No.  Smart cards are not (generally) simple storage devices.  What guards a 
smartcard PIN against brute force guessing is that you only get a limited 
number of tries before the card locks itself and becomes useless.  And what 
protects the private key is the fact that only the card knows the key, so 
if the card is not physically present (or has been locked out due to too 
many wrong PIN's), it is impossible to perform crypto operations with the 
private key.

What we're talking about here is something completely different.  Yes, you 
need both posession of a physical object and a password.  But the 
similarity ends there.

-- Jeff

Re: One Time Identification, a request for comments/testing.

Posted by Jim Rees <re...@umich.edu>.
So would it be fair say this is sort of like using a smartcard in that you
need both possession of the token and knowledge of a PIN?  And that the KDC
guards the PIN against brute force guessing, because each guess requires a
transaction against the KDC?  So stealing the token gets the attacker
nothing?

Re: One Time Identification, a request for comments/testing.

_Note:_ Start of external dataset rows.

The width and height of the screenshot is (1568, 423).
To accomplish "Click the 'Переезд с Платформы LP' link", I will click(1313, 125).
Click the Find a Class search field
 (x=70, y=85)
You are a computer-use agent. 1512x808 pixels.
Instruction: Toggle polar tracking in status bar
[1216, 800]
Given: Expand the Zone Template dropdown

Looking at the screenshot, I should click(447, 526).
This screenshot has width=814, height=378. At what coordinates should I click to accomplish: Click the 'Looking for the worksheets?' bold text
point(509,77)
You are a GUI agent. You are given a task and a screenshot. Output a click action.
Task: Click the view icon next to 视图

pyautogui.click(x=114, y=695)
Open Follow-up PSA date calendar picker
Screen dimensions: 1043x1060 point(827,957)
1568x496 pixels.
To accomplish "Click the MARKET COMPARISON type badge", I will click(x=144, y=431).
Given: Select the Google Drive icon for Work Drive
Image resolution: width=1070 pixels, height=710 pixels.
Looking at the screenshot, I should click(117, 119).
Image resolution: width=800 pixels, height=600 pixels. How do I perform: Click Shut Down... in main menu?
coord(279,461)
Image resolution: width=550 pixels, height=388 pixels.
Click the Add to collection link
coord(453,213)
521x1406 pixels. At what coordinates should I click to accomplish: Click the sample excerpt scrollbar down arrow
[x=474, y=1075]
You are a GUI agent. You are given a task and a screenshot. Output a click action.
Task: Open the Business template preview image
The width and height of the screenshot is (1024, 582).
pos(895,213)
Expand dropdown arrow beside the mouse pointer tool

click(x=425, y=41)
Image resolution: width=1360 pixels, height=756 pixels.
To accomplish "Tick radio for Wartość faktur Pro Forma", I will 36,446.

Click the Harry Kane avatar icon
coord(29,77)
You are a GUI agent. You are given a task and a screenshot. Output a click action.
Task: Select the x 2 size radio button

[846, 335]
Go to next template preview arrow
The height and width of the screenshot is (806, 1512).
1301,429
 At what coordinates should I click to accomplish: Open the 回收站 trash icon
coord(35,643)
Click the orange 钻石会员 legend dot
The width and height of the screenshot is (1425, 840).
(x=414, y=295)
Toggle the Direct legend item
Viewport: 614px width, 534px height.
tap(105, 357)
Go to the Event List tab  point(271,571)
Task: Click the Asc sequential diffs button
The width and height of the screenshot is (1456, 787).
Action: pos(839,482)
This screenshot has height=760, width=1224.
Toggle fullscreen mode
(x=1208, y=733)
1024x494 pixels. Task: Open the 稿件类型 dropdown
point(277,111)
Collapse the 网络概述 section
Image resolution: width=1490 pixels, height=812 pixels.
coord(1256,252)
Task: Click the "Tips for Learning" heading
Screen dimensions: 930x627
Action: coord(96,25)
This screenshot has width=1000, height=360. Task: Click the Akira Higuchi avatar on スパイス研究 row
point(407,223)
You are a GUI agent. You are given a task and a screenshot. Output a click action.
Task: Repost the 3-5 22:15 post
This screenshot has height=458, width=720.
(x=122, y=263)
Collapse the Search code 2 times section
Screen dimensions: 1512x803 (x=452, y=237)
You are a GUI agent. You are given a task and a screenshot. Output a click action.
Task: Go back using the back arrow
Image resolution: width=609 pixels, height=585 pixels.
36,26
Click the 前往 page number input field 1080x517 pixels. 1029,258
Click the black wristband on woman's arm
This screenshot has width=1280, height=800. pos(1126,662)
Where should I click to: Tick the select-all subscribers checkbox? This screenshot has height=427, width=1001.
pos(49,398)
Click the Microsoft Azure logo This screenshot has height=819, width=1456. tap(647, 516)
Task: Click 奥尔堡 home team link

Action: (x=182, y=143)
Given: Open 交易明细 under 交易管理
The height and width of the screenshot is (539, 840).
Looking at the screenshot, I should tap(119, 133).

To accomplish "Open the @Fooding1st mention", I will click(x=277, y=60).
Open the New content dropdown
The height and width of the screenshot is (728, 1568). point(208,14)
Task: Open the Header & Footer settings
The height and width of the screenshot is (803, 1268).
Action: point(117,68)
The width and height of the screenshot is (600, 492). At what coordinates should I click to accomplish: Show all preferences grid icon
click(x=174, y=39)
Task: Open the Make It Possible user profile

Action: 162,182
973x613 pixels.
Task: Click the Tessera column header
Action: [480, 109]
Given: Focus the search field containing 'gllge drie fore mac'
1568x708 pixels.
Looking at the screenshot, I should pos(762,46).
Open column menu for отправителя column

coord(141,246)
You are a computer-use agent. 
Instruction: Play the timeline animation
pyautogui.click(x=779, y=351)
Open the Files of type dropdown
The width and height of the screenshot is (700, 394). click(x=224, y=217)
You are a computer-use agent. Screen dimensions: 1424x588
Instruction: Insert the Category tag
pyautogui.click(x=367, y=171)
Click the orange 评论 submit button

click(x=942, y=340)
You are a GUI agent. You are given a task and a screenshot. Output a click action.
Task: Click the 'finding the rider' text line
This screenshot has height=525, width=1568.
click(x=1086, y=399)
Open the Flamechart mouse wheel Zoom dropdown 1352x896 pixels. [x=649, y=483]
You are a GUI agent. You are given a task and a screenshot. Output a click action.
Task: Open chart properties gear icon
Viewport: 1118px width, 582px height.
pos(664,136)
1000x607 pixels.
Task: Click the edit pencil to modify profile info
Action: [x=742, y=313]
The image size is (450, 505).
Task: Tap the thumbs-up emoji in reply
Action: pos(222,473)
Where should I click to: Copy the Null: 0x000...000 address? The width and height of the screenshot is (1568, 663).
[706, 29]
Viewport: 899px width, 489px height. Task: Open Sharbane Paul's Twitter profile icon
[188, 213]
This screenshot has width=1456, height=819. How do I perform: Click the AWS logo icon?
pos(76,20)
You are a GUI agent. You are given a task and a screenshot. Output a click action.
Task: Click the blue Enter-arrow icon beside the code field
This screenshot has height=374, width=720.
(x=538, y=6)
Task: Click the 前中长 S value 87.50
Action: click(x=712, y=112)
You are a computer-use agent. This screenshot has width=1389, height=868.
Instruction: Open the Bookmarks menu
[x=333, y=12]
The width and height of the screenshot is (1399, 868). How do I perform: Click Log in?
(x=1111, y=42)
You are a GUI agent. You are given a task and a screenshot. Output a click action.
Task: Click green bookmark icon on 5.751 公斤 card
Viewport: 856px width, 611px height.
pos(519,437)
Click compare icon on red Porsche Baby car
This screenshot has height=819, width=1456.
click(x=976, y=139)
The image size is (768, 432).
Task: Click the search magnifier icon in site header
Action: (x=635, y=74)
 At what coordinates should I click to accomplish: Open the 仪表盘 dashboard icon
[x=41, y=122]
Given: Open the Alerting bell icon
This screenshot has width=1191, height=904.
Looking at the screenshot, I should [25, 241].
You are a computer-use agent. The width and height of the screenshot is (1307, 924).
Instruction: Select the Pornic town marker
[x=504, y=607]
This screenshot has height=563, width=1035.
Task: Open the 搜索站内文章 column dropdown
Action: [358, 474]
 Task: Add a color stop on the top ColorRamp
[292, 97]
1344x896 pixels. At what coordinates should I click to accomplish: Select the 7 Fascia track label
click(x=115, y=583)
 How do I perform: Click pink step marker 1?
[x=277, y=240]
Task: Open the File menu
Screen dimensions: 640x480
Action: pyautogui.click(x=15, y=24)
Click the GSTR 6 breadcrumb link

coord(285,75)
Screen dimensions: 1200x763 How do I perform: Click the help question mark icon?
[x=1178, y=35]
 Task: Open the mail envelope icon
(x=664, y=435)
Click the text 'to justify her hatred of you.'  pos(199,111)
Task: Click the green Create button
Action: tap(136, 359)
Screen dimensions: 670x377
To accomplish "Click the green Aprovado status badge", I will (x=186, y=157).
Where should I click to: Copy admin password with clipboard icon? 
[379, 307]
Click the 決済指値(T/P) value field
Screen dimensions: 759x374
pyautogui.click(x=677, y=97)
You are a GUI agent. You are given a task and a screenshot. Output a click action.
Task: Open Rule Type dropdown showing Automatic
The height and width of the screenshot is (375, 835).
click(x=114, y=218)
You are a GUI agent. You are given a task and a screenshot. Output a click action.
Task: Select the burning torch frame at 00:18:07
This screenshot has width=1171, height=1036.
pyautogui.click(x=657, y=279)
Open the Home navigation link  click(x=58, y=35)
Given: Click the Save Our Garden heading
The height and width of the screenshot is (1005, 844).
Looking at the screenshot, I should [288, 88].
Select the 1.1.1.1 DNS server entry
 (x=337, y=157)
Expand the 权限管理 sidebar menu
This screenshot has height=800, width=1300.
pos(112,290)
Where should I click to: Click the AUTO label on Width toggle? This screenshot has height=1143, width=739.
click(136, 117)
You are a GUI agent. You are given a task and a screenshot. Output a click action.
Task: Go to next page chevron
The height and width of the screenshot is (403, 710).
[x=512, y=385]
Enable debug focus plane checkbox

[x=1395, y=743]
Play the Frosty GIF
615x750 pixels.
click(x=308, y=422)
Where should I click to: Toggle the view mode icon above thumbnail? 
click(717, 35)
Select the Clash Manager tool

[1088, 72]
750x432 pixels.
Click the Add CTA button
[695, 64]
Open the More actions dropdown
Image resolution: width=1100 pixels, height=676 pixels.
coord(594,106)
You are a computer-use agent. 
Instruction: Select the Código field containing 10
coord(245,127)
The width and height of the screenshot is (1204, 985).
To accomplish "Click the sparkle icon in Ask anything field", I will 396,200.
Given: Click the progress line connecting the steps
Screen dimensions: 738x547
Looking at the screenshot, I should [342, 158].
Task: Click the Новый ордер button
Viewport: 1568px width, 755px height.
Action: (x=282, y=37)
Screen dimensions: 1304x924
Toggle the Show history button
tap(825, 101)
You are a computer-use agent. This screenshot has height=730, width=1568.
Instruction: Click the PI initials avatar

Posted by Ken Renard <kd...@wareonearth.com>.
> The identity token is included in an identification payload which  
> is symmetrically encrypted and included in the AS_REQ authorization  
> field.

Any reason why this couldn't be implemented as a preauthentication  
type (especially with the PAL in 1.6)?  Might give you more  
flexibility with respect to multiple exchanges or when a principal  
requires this type of authentication.  This might even fit into the  
SAM(2) preauth type.

Operationally, users might just stick their USB key in and leave it  
there (same as copying to filesystem).  From there, it's just  
filesystem privileges that separate an attacker from the real user.